Puis, l’éloge fait à l’Etat a cédé la place aux accusations. Dans l’affaire Lotfi Naggedh, assassiné le 18 octobre 2012, le président provisoire a pointé du doigt les partisans de la Troïka qu’il avait désigné «coupables de l’assassinat».  Ensuite, il s’est dit responsable, «lui et tous les appareil de l’Etat», du décès de deux salafistes à la suite d’une longue grève de la faim avant d’émettre que «le gouvernement n’a pas été à la hauteur et la mise en place d’un gouvernement restreint, constitué de compétences et non des appartenances partisanes, est nécessaire».

Les déclarations contradictoires du président provisoire se poursuivent. Un mois presque jour pour jour après avoir affirmé que «la Tunisie est un pays souverain, aucun pays ne pourra intervenir dans ses affaires», Moncef Marzouki a renoncé à ses convictions. «De quelle indépendance parlons-nous au vu de la pauvreté et de la dépendance du pays à l’égard de l’étranger» a-t-il proféré durant la fête de l’indépendance. Face aux indignations de l’ingérence du Qatar en Tunisie, il a insisté que «nous sommes très attachés à notre indépendance complète et à l’indépendance des décideurs politiques de la Tunisie».

Incompétence

«Ne faites pas confiance à l’Etat, soyez contre l’Etat, l’Etat peut tomber dans des mains indignes de confiance» annonçait Moncef Marzouki lors de son allocution à l’ouverture de la journée nationale contre la torture. Deux jours après, pour inciter les tunisiens à participer à l’emprunt national obligataire, le président provisoire fait volte-face : «c’est fini la période où l’Etat était corrompu, maintenant l’Etat Tunisien est un Etat patriotique, Il vous appartient. Tous les citoyens sont amenés à aider l’Etat en cette période critique» a-t-il clarifié.
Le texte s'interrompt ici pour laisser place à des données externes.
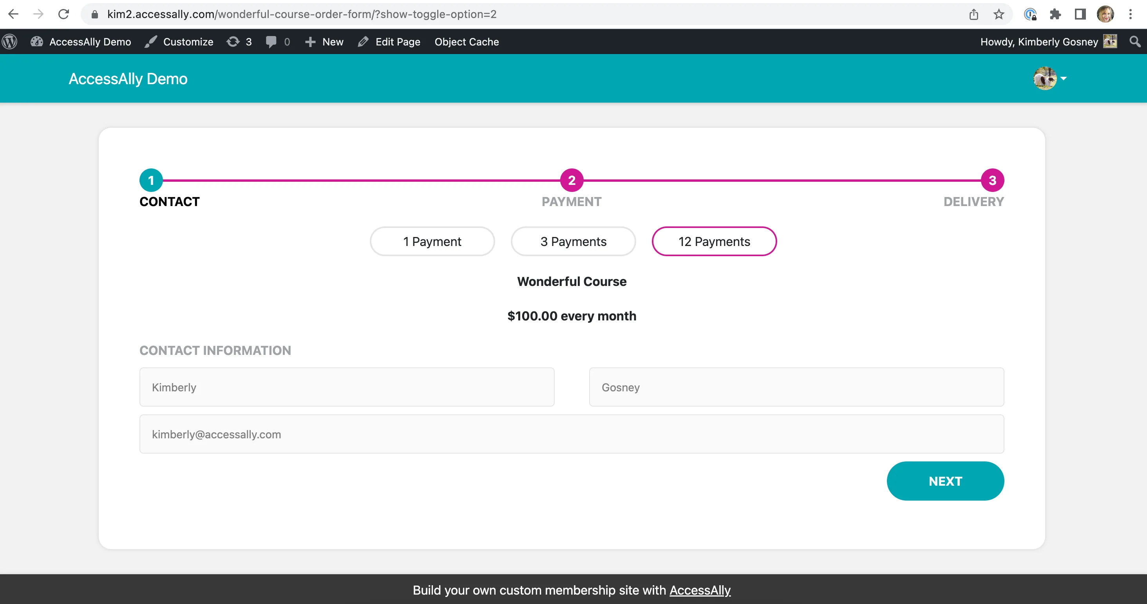This screenshot has width=1147, height=604.
Task: Select the 12 Payments option
Action: 714,241
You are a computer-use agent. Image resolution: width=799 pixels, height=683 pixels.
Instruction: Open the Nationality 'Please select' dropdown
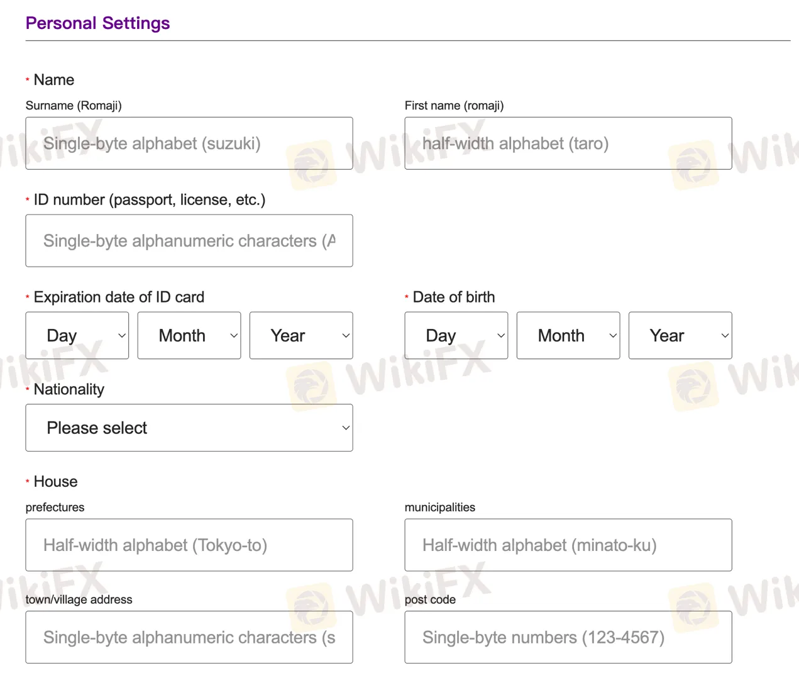(x=189, y=428)
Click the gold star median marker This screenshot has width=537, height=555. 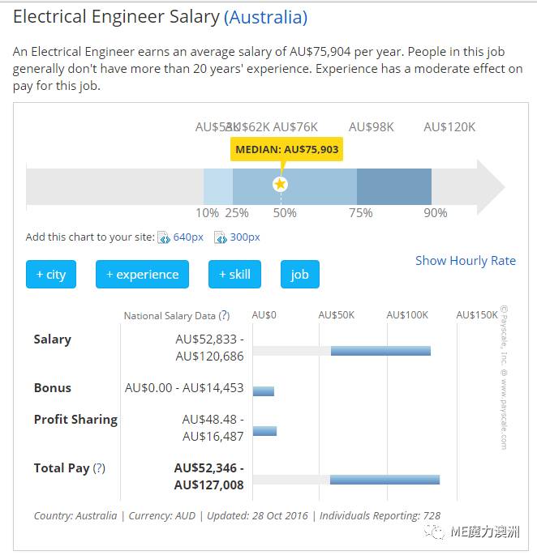coord(280,185)
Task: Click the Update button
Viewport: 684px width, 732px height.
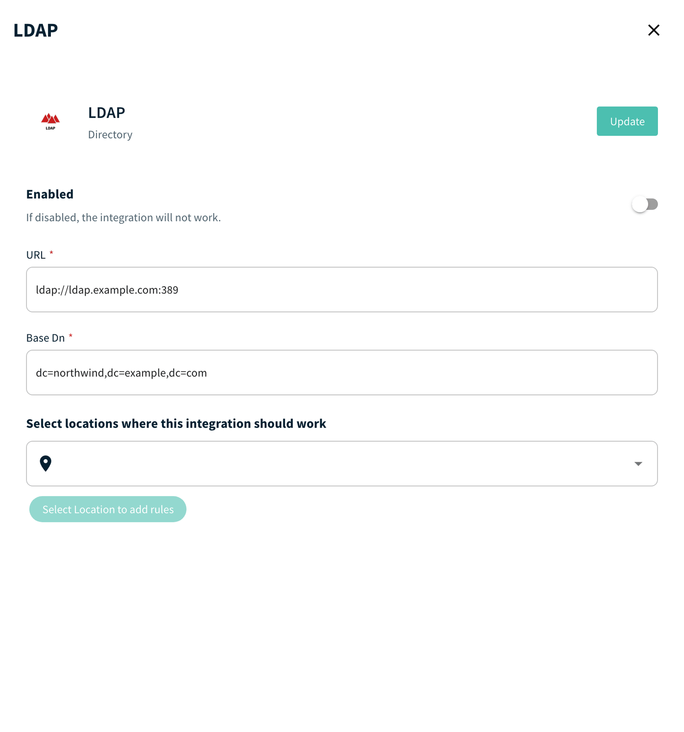Action: pyautogui.click(x=627, y=121)
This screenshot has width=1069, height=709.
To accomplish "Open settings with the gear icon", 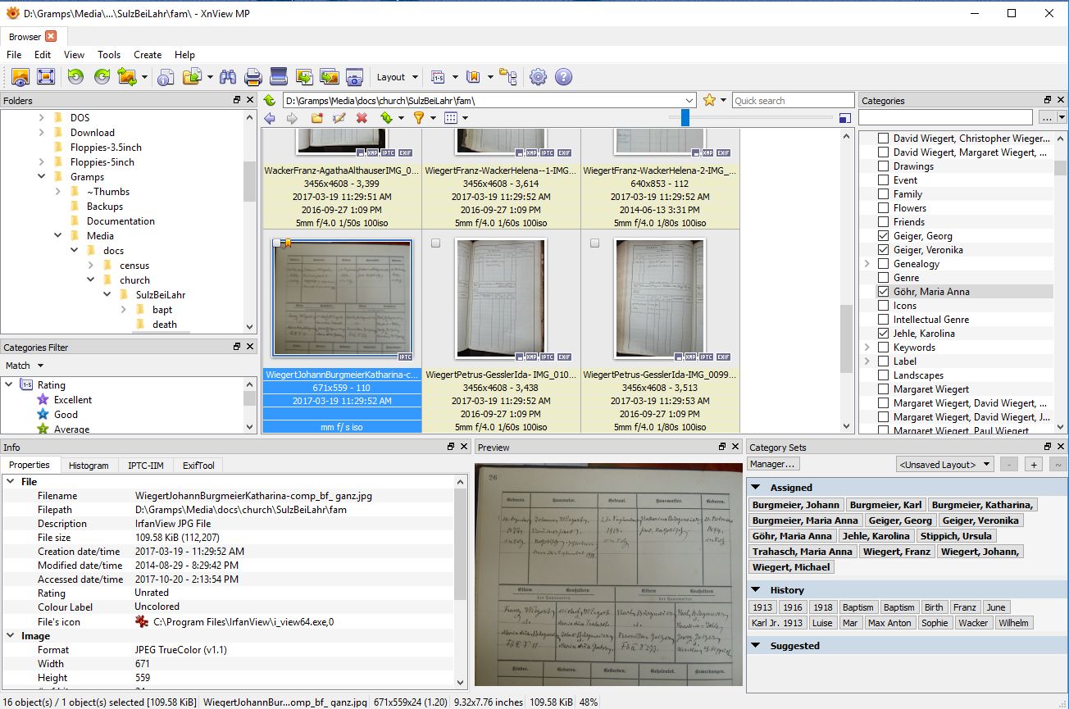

Cerise sur le gâteau, lors d’une interview accordée à la chaîne qatarie Al Jazeera, le président provisoire Moncef Marzouki avait menacé ses opposants politiques, en cas de tentative de renversement du pouvoir en place, que des «échafauds de pendaison» pourraient leur être dressés. Quelques semaines après, il fait profil bas et infirme avoir dit des propos pareils.

Outre ses déclarations divergentes, Moncef Marzouki n’en finit pas de briller pas ses visions fatalistes voire parfois ridicules. «Si la machine économique tardait à reprendre, le pays irait droit vers le suicide collectif», «le palais de Carthage sera totalement ensablé dans une vingtaine d’années», «la zone militaire au Mont Châambi cédera la place à un parc d’attraction», «l’opposition mange chez moi et m’insulte»… Et le Livre Noir ont fait couler beaucoup d’encre.

Chez moi, c’est «le règne des compétences», le président provisoire en parle mais des paroles aux actes, long est le chemin.